Repeat the data below verbatim, from the first line through the last.

- - - -

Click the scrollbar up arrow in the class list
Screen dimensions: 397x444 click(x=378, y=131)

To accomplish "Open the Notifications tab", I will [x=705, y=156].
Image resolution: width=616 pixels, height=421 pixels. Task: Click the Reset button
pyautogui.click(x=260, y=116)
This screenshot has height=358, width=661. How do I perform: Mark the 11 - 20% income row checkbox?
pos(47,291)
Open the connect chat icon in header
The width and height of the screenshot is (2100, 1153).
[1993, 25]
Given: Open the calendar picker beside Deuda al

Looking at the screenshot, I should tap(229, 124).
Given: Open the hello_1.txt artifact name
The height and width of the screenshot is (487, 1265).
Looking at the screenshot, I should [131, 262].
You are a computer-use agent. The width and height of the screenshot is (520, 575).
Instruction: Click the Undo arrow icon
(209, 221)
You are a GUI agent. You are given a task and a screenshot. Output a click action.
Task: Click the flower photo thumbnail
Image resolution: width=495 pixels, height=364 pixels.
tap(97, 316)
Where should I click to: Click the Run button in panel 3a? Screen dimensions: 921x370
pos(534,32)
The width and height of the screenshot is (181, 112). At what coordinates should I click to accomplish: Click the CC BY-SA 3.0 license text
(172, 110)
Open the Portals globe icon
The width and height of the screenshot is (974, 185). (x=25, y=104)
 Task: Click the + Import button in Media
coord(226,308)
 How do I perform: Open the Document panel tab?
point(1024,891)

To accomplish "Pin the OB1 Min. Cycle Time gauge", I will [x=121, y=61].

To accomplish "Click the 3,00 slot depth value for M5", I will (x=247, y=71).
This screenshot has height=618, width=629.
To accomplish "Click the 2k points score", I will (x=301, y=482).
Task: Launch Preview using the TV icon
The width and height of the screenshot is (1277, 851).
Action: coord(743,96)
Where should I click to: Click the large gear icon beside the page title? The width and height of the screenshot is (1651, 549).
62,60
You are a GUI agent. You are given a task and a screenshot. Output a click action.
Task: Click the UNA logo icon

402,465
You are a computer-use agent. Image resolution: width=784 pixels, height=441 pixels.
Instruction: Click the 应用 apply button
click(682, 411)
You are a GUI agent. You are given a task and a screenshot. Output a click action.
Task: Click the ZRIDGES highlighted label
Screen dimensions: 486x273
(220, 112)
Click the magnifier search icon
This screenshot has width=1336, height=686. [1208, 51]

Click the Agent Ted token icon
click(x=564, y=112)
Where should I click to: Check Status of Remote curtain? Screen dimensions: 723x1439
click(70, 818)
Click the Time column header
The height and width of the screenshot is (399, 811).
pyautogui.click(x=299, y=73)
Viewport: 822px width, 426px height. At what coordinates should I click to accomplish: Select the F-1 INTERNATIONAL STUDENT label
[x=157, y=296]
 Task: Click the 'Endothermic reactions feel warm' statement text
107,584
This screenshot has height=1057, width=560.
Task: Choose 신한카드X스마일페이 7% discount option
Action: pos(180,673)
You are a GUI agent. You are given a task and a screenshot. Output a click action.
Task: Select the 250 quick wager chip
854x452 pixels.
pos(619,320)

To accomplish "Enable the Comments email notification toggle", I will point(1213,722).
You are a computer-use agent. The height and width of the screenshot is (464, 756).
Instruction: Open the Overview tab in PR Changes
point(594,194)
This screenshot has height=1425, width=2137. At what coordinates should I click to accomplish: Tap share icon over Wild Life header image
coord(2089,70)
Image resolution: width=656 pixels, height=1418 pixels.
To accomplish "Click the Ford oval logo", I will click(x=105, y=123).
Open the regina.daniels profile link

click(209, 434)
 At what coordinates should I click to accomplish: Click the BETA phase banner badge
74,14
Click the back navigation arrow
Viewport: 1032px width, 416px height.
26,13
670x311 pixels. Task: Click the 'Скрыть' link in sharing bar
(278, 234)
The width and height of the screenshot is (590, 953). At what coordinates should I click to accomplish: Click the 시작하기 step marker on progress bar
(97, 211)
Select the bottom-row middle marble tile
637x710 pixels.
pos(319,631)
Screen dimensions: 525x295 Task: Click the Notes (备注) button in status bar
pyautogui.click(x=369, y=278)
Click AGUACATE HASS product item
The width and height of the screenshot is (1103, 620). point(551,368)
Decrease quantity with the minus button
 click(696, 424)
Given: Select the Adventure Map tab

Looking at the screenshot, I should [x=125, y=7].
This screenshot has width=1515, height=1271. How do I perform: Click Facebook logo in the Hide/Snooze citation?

- - - -

• The reply:
Click the scrollbar up arrow in the class list
Screen dimensions: 397x444 click(x=378, y=131)

To accomplish "Open the Notifications tab", I will [x=705, y=156].
Image resolution: width=616 pixels, height=421 pixels. Task: Click the Reset button
pyautogui.click(x=260, y=116)
This screenshot has height=358, width=661. How do I perform: Mark the 11 - 20% income row checkbox?
pos(47,291)
Open the connect chat icon in header
The width and height of the screenshot is (2100, 1153).
[1993, 25]
Given: Open the calendar picker beside Deuda al

Looking at the screenshot, I should tap(229, 124).
Given: Open the hello_1.txt artifact name
The height and width of the screenshot is (487, 1265).
Looking at the screenshot, I should [131, 262].
You are a computer-use agent. The width and height of the screenshot is (520, 575).
Instruction: Click the Undo arrow icon
(209, 221)
You are a GUI agent. You are given a task and a screenshot. Output a click action.
Task: Click the flower photo thumbnail
Image resolution: width=495 pixels, height=364 pixels.
tap(97, 316)
Where should I click to: Click the Run button in panel 3a? Screen dimensions: 921x370
pos(534,32)
The width and height of the screenshot is (181, 112). At what coordinates should I click to accomplish: Click the CC BY-SA 3.0 license text
(172, 110)
Open the Portals globe icon
The width and height of the screenshot is (974, 185). (x=25, y=104)
 Task: Click the + Import button in Media
coord(226,308)
 How do I perform: Open the Document panel tab?
point(1024,891)

To accomplish "Pin the OB1 Min. Cycle Time gauge", I will [x=121, y=61].

To accomplish "Click the 3,00 slot depth value for M5", I will (x=247, y=71).
This screenshot has height=618, width=629.
To accomplish "Click the 2k points score", I will (x=301, y=482).
Task: Launch Preview using the TV icon
The width and height of the screenshot is (1277, 851).
Action: coord(743,96)
Where should I click to: Click the large gear icon beside the page title? The width and height of the screenshot is (1651, 549).
62,60
You are a GUI agent. You are given a task and a screenshot. Output a click action.
Task: Click the UNA logo icon

402,465
You are a computer-use agent. Image resolution: width=784 pixels, height=441 pixels.
Instruction: Click the 应用 apply button
click(682, 411)
You are a GUI agent. You are given a task and a screenshot. Output a click action.
Task: Click the ZRIDGES highlighted label
Screen dimensions: 486x273
(220, 112)
Click the magnifier search icon
This screenshot has width=1336, height=686. [1208, 51]

Click the Agent Ted token icon
click(x=564, y=112)
Where should I click to: Check Status of Remote curtain? Screen dimensions: 723x1439
click(70, 818)
Click the Time column header
The height and width of the screenshot is (399, 811).
pyautogui.click(x=299, y=73)
Viewport: 822px width, 426px height. At what coordinates should I click to accomplish: Select the F-1 INTERNATIONAL STUDENT label
[x=157, y=296]
 Task: Click the 'Endothermic reactions feel warm' statement text
107,584
This screenshot has height=1057, width=560.
Task: Choose 신한카드X스마일페이 7% discount option
Action: pos(180,673)
You are a GUI agent. You are given a task and a screenshot. Output a click action.
Task: Select the 250 quick wager chip
854x452 pixels.
pos(619,320)

To accomplish "Enable the Comments email notification toggle", I will point(1213,722).
You are a computer-use agent. The height and width of the screenshot is (464, 756).
Instruction: Open the Overview tab in PR Changes
point(594,194)
This screenshot has height=1425, width=2137. At what coordinates should I click to accomplish: Tap share icon over Wild Life header image
coord(2089,70)
Image resolution: width=656 pixels, height=1418 pixels.
To accomplish "Click the Ford oval logo", I will click(x=105, y=123).
Open the regina.daniels profile link

click(209, 434)
 At what coordinates should I click to accomplish: Click the BETA phase banner badge
74,14
Click the back navigation arrow
Viewport: 1032px width, 416px height.
26,13
670x311 pixels. Task: Click the 'Скрыть' link in sharing bar
(278, 234)
The width and height of the screenshot is (590, 953). At what coordinates should I click to accomplish: Click the 시작하기 step marker on progress bar
(97, 211)
Select the bottom-row middle marble tile
637x710 pixels.
pos(319,631)
Screen dimensions: 525x295 Task: Click the Notes (备注) button in status bar
pyautogui.click(x=369, y=278)
Click AGUACATE HASS product item
The width and height of the screenshot is (1103, 620). point(551,368)
Decrease quantity with the minus button
 click(696, 424)
Given: Select the Adventure Map tab

Looking at the screenshot, I should [x=125, y=7].
This screenshot has width=1515, height=1271. How do I perform: Click Facebook logo in the Hide/Snooze citation?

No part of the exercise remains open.